Fra gli esami radiografici più importanti che impiegano mezzi di contrasto ricordiamo:
- esami baritati e clisma opaco
- urografia
- arteriografia e flebografia, ecc.
Si è visto inoltre che i tumori maligni si accompagnano in molti casi ad un aumento della loro vascolarizzazione, con formazione di una rete arteriosa anomala e accumulo del mezzo di contrasto nel loro interno. Questa neoangiogenesi neoplastica è la base dell’ impiego dei mezzi di contrasto per la diagnosi della natura delle alterazioni strutturali degli organi, utilizzandone l’iniezione arteriosa (arteriografia) ma soprattutto mediante somministrazione endovenosa durante tomografia computerizzata (TC con mezzo di contrasto).
Mezzi di contrasto per Risonanza Magnetica (RM) ed Ecografia
Negli esami di RM si utilizzano mezzi di contrasto che contengono atomi di un elemento raro, il gadolinio. Queste sostanze, somministrate per via endovenosa in occasione dell’ esame, si fissano agli organi e si distribuiscono nei vasi in maniera simile ai mezzi di contrasto iodati per radiologia. La differenza consiste nel fatto che gli atomi di gadolinio non emettono direttamente segnali magnetici ma modificano temporaneamente le proprietà paramagnetiche delle zone del corpo in cui vanno a fissarsi. Ne risulta una modificazione del segnale raccolto dall’apparecchio e quindi dell’immagine RM.

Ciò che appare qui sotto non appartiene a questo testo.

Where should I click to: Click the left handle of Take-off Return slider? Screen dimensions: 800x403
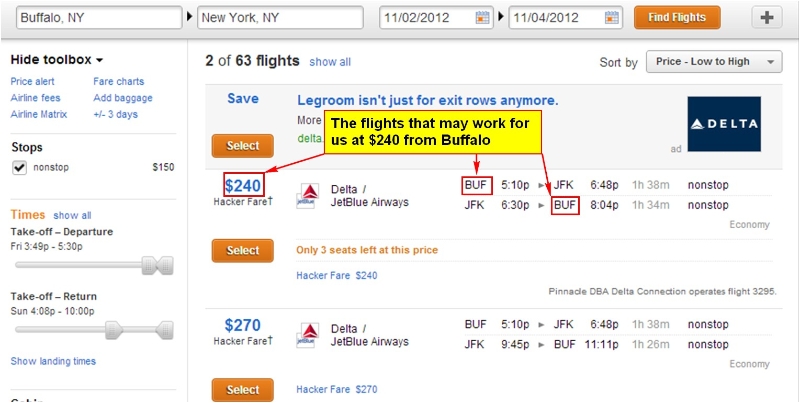pyautogui.click(x=114, y=330)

Esistono anche dei mezzi di contrasto per ecografia, di introduzione piuttosto recente. Questi vengono iniettati per via endovenosa e servono, allo stato attuale, unicamente ad accentuare e migliorare il segnale fornito dalle strutture cardiovascolari. Essi vengono quindi utilizzati quasi esclusivamente in cardiologia (ecocardiografia) e in diagnostica vascolare (eco-doppler e color-doppler).